Endothelial SCUBE2 Interacts With VEGFR2 and Regulates VEGF-Induced Angiogenesis

Objective: Vascular endothelial growth factor (VEGF), a major mediator of angiogenesis, exerts its proangiogenic action by binding to VEGFR2/KDR/Flk-1 (VEGF receptor 2), the activity of which is further modulated by VEGFR2/KDR/Flk-1 coreceptors such as neuropilins. However, whether VEGFR2/KDR/Flk-1 is regulated by additional coreceptors is not clear. To investigate whether SCUBE2 (signal peptide-CUB-EGF domain-containing protein 2), a peripheral membrane protein expressed in vascular endothelial cells (ECs) known to bind other signaling receptors, functions as a VEGFR2/KDR/Flk-1 coreceptor and to verify the role of SCUBE2 in the VEGF-induced angiogenesis.

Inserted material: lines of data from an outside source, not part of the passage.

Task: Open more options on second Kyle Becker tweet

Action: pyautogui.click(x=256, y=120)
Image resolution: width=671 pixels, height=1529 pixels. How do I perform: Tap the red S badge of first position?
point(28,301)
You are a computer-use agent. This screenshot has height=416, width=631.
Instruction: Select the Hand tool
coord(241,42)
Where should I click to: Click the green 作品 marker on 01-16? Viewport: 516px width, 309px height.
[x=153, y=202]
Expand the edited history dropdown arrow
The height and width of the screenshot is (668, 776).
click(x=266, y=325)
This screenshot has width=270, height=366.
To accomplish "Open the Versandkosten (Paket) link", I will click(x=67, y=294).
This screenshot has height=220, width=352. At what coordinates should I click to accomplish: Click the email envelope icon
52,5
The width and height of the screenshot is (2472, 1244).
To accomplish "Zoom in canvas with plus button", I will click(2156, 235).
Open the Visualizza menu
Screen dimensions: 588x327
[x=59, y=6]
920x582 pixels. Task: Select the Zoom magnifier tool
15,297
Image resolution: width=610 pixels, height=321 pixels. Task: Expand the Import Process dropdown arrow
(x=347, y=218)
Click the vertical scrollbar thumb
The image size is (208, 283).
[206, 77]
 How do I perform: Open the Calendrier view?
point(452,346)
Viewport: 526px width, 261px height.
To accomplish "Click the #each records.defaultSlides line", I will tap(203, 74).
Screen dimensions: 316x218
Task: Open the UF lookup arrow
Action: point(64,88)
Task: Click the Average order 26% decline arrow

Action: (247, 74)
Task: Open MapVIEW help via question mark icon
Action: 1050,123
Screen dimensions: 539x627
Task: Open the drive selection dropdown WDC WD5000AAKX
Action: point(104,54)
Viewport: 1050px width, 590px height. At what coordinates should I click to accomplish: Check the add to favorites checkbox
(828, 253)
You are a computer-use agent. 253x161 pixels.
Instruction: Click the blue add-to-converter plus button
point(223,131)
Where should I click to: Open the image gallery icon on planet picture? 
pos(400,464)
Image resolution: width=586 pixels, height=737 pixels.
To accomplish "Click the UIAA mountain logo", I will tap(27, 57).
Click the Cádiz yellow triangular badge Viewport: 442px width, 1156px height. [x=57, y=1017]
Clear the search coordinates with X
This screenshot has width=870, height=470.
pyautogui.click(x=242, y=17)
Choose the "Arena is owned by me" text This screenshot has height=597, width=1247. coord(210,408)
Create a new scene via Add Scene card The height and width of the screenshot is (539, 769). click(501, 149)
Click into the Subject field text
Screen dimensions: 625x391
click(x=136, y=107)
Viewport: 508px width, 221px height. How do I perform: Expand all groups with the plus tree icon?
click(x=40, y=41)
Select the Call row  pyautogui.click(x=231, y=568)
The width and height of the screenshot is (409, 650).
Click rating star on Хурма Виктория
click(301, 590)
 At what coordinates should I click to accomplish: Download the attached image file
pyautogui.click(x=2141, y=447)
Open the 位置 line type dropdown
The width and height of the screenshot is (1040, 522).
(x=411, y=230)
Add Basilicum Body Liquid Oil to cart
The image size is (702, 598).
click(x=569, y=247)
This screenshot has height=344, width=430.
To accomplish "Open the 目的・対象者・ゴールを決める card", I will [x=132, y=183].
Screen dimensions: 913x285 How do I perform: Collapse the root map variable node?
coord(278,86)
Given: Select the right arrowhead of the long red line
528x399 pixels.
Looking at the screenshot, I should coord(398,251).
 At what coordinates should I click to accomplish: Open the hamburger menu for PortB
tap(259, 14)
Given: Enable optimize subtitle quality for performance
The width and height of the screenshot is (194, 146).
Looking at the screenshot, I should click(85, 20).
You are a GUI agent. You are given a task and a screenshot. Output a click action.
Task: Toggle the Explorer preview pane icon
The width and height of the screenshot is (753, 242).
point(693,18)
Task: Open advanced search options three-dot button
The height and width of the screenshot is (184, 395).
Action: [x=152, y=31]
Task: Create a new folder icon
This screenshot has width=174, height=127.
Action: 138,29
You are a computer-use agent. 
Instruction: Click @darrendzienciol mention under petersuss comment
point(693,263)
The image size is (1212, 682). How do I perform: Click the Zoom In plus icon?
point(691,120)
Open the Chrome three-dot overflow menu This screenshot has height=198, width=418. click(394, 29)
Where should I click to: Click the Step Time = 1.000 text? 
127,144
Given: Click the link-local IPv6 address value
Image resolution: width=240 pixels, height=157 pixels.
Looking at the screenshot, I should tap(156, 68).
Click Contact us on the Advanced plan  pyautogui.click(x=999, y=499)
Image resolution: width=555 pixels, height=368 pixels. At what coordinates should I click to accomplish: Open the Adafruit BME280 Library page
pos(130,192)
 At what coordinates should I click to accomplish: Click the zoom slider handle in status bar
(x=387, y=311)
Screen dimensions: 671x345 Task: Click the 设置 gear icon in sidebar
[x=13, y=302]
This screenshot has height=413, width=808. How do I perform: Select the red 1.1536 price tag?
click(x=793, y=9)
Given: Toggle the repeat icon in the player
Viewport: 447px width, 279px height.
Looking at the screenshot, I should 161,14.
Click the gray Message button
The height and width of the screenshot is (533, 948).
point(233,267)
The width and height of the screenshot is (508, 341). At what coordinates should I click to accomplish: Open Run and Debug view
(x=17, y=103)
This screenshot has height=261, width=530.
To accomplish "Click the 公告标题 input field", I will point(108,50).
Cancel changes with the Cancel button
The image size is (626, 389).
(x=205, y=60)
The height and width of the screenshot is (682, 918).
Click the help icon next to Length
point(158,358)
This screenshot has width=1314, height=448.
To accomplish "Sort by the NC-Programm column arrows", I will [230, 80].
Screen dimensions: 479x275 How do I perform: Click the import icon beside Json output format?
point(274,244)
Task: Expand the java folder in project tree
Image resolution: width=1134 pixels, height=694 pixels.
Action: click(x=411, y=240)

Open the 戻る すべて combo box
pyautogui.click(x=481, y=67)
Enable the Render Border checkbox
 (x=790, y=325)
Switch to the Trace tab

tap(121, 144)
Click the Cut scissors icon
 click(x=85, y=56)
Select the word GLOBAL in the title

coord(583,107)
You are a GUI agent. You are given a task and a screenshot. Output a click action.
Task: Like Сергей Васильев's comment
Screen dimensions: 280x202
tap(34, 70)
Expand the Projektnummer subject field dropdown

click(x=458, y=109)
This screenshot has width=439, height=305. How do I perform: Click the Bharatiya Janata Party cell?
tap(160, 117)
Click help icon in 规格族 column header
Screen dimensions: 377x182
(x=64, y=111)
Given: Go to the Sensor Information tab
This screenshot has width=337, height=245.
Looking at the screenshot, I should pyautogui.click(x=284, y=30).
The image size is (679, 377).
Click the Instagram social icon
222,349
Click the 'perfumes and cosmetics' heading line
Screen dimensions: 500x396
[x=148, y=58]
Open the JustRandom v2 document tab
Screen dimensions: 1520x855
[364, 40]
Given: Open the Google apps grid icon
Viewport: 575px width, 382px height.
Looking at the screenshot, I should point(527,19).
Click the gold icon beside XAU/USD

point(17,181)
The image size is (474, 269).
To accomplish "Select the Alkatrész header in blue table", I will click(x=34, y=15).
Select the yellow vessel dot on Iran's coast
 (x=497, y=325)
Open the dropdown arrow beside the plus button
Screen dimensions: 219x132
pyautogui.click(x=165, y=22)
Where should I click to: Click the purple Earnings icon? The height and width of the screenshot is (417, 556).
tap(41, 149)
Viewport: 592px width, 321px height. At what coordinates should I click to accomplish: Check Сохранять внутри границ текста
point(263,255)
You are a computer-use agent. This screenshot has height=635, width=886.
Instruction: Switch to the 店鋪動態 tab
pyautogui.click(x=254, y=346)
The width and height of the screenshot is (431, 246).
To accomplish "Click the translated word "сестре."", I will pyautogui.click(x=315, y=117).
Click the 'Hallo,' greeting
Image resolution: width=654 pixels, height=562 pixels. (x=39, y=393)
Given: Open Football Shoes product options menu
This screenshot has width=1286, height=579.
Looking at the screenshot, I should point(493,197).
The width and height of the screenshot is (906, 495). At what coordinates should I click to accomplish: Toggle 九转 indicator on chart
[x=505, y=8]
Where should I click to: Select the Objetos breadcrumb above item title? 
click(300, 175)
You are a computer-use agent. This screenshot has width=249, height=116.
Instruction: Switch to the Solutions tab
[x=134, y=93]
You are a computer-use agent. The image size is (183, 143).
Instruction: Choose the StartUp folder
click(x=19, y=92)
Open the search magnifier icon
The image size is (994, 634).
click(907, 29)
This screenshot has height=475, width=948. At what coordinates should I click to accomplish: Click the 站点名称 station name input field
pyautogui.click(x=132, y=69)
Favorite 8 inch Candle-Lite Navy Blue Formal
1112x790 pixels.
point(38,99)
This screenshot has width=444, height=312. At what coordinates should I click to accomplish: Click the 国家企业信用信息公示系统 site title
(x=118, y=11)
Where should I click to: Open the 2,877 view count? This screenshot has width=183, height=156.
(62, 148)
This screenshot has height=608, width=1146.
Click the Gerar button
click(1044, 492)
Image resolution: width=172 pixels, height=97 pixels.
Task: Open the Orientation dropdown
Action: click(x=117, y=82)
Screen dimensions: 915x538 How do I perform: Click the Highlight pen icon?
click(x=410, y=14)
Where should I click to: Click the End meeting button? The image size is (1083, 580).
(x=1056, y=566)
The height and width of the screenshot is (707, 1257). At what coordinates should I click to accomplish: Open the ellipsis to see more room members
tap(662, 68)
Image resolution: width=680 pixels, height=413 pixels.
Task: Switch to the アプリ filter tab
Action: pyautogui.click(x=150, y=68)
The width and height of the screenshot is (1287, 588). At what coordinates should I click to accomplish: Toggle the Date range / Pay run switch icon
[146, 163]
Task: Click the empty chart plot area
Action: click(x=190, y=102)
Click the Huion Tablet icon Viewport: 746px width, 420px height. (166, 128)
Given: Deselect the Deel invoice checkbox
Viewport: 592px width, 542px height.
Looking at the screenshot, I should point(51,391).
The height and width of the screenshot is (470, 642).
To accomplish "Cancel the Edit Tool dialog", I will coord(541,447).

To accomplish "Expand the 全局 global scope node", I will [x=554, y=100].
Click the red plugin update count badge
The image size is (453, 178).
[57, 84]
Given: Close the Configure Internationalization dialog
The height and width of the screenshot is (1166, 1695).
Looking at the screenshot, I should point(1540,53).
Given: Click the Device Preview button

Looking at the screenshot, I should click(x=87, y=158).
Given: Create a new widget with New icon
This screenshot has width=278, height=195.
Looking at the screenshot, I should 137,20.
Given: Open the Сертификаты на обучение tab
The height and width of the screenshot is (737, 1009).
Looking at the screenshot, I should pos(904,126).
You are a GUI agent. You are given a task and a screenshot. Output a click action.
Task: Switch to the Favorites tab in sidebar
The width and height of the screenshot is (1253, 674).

Approach and results: SCUBE2 lentiviral overexpression in human ECs increased and short hairpin RNA knockdown inhibited VEGF-induced EC growth and capillary-like network formation on Matrigel. Like VEGF, endothelial SCUBE2 was upregulated by hypoxia-inducible factor-1α at both mRNA and protein levels. EC-specific Scube2 knockout mice were not defective in vascular development but showed impaired VEGF-induced neovascularization in implanted Matrigel plugs and recovery of blood flow after hind-limb ischemia. Coimmunoprecipitation and ligand-binding assays showed that SCUBE2 forms a complex with VEGF and VEGFR2/KDR/Flk-1, thus acting as a coreceptor to facilitate VEGF binding and augment VEGFR2/KDR/Flk-1 signal activity. SCUBE2 knockdown or genetic knockout suppressed and its overexpression promoted the VEGF-induced activation of downstream proangiogenic and proliferating signals, including VEGFR2/KDR/Flk-1 phosphorylation and mitogen-activated protein kinase or Akt activation.

Conclusions: Endothelial SCUBE2 may be a novel coreceptor for VEGFR2/KDR/Flk-1 and potentiate VEGF-induced signaling in adult angiogenesis.

HIF1A protein, human; SCUBE2 protein, human; angiogenesis modulators; endothelial cells; vascular endothelial growth factor A.